■ About this exercise ■
Working from the records below, return word for word the line that contains "Where should I" and each line after it, ending with the last. Skip all pictures.

============

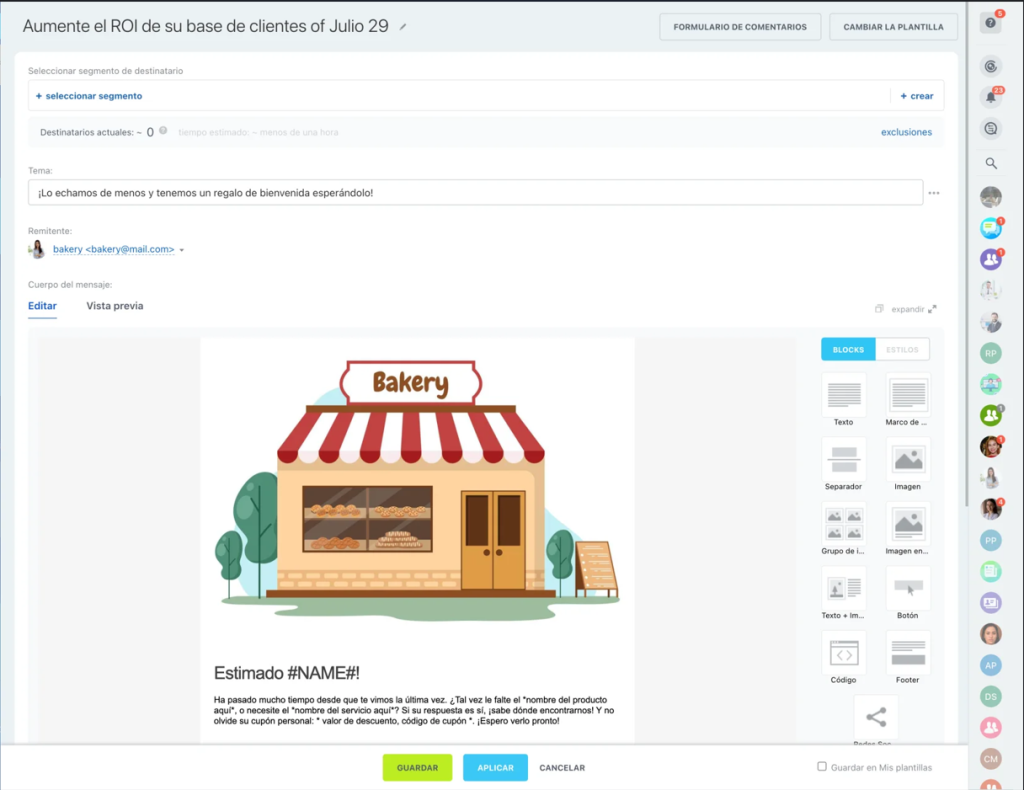Open notifications bell in the sidebar
Viewport: 1024px width, 790px height.
pyautogui.click(x=991, y=97)
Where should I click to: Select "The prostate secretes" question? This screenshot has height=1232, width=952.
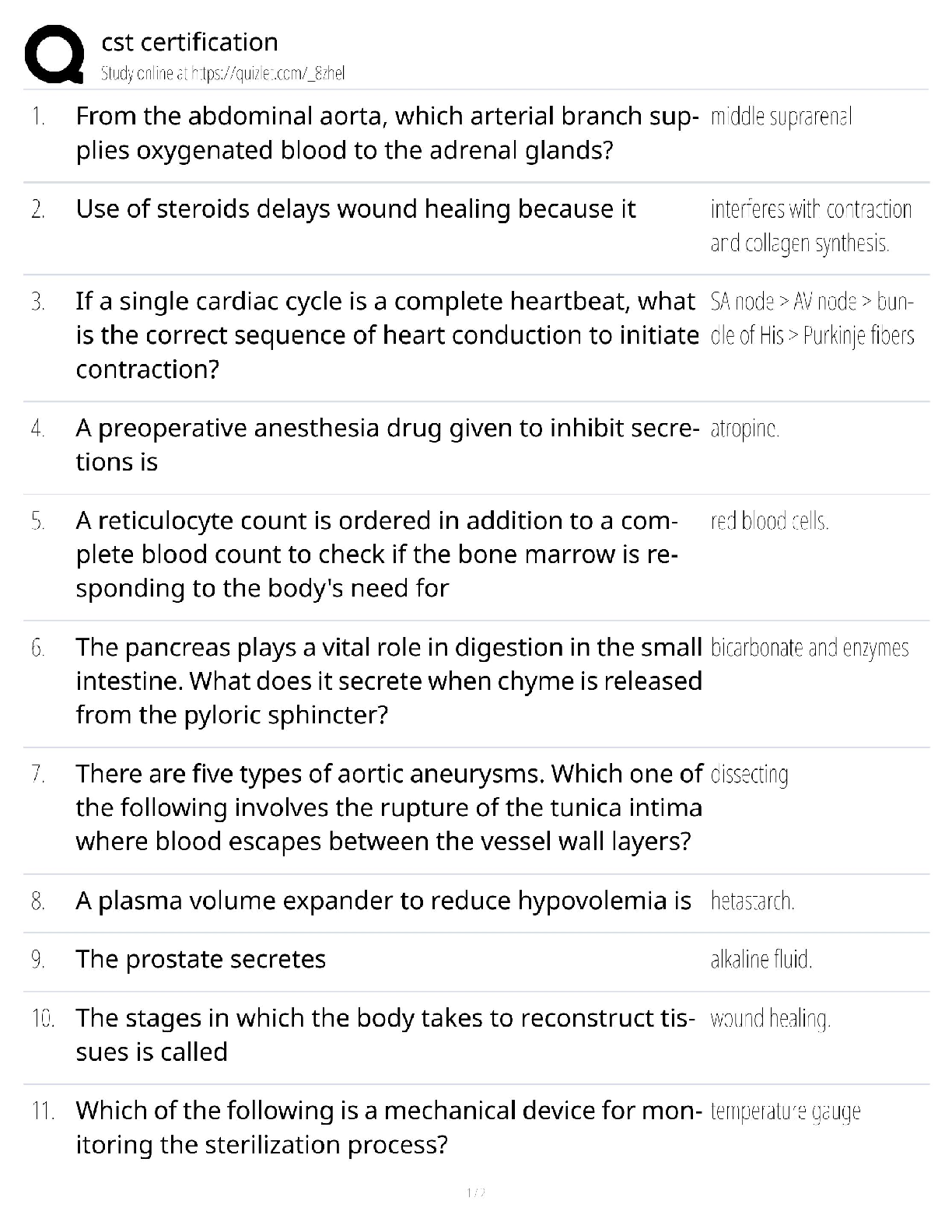201,959
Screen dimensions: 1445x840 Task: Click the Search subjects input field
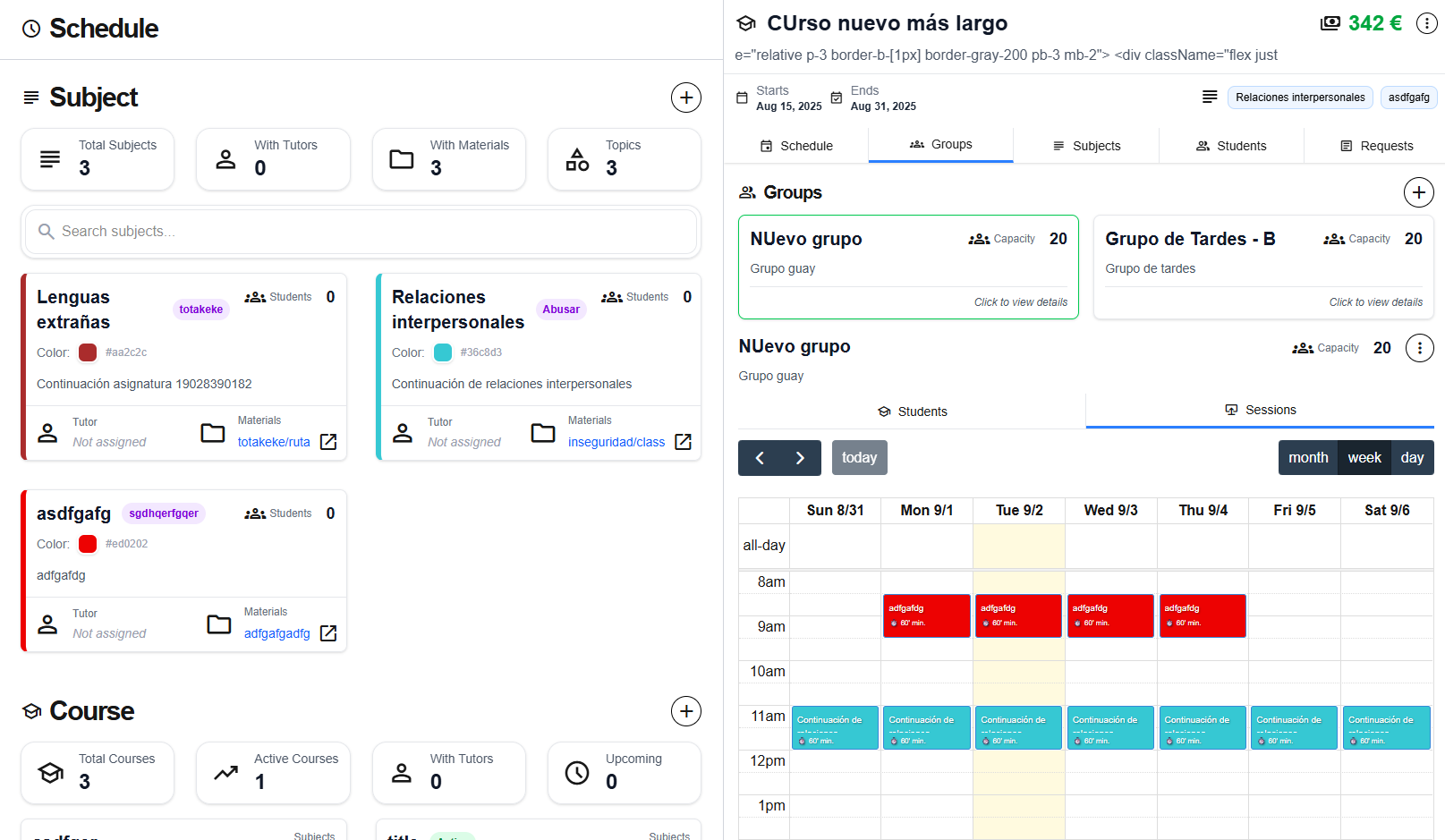pos(361,232)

============

■ Solution for this problem ■
Where should I click to: Select "The prostate secretes" question? This screenshot has height=1232, width=952.
201,959
Screen dimensions: 1445x840 Task: Click the Search subjects input field
pos(361,232)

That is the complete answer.